PAYMENT AND ADMINISTRATIVE

  • A reasonable estimate of your health care charges before treatment
  • To pay for services at the time of service with a credit card, debit card, personal check, or cash.
  • Receive information about available financial resources
  • To be free from any requirement to purchase drugs, or rent or purchase medical supplies or equipment from any particular source and also to receive patient choice in these types of decisions
  • Know that the Practice, Provider(s) and other team members do NOT accept Medicare, the government’s health insurance for those aged 65+ or disabled or Medicaid or any other type of Medical Insurance

PROTECTIVE SERVICE

  • Receive available protective and advocacy services
  • Receive, as offered by state law:
    • care and treatment for mental illness or development disability
    • all legal and civil rights as a citizen
  •  Understand and expect emergency procedures without unneeded delay within Practice scope
  • Get needed information to approve a treatment or procedure
  • Discuss complaints, issues, or problems regarding discrimination in access to services with your provider and/or the Practice management team. You can file a grievance in person or by mail, fax, or email at address: 2831 Ringling Blvd, Suite F220, Sarasota FL 34237, fax (941) 303-8619, email: admin@latitudeclinic.com or phone (941) 253-2530.
  • Have a fair review of alleged patient rights violations

YOUR PATIENT RESPONSIBILITIES

You are an important and active member of your care plan. You have certain responsibilities to yourself and to your care team. 
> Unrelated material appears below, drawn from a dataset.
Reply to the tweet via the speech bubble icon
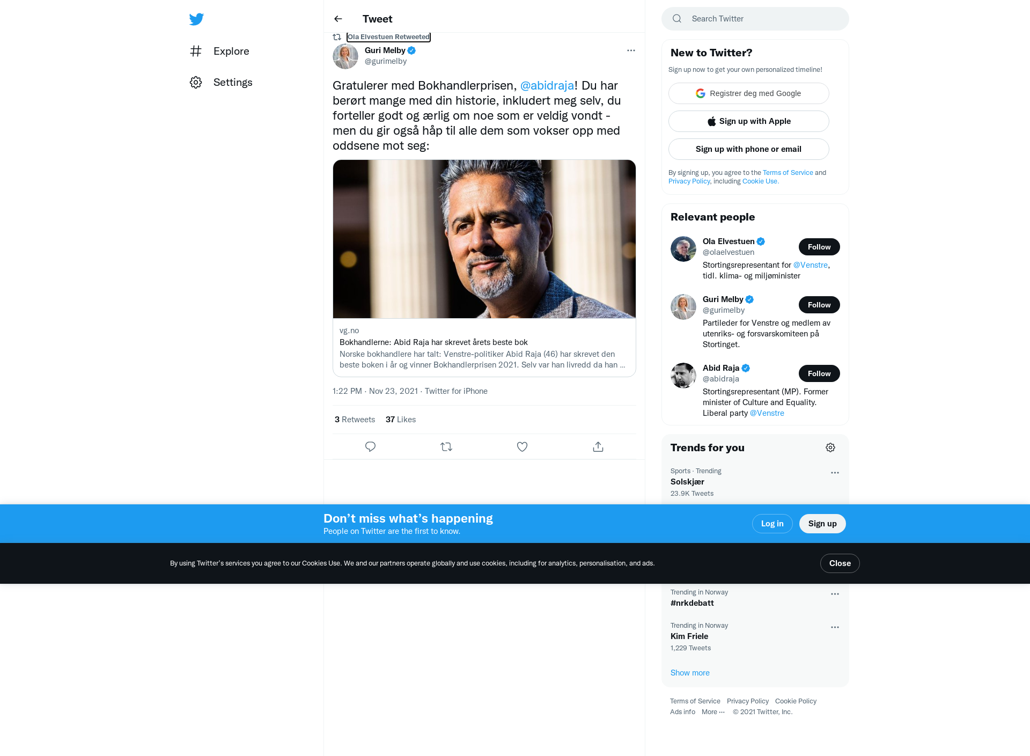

In the spirit of shared trust and respect, we ask you to: 

  • Give true and complete information about your:
    • Health status
    • Medical history
    • Hospitalizations
    • Medicines
    • Other matters about your health
    • Contact information, family members and caregivers and other needed information
  • Let us know:
    • Any risks about your care
    • Changes in your care, illness, or injury
    • Safety concerns
    • Violation of your patient rights
    • If you understand your care plan and what we expect from you
    • If you don’t understand your care plan or its information
    • If you have or need to ask questions
  • Please:
    • Keep appointments and, if you cannot make your appointments, let us know at a minimum 24 hours before your appointment
    • Pay your health care bills at time of service or prior to service
    • Be responsible for your actions if you refuse care or don’t follow the provider’s orders
    • Follow practice procedures, rules and regulations
    • Treat the Health Care Provider and our healthcare staff with respect and consideration
    • Accept that you, as well as we, may end our relationship at any time and for any reason. We will give you 30 days’ notice in writing.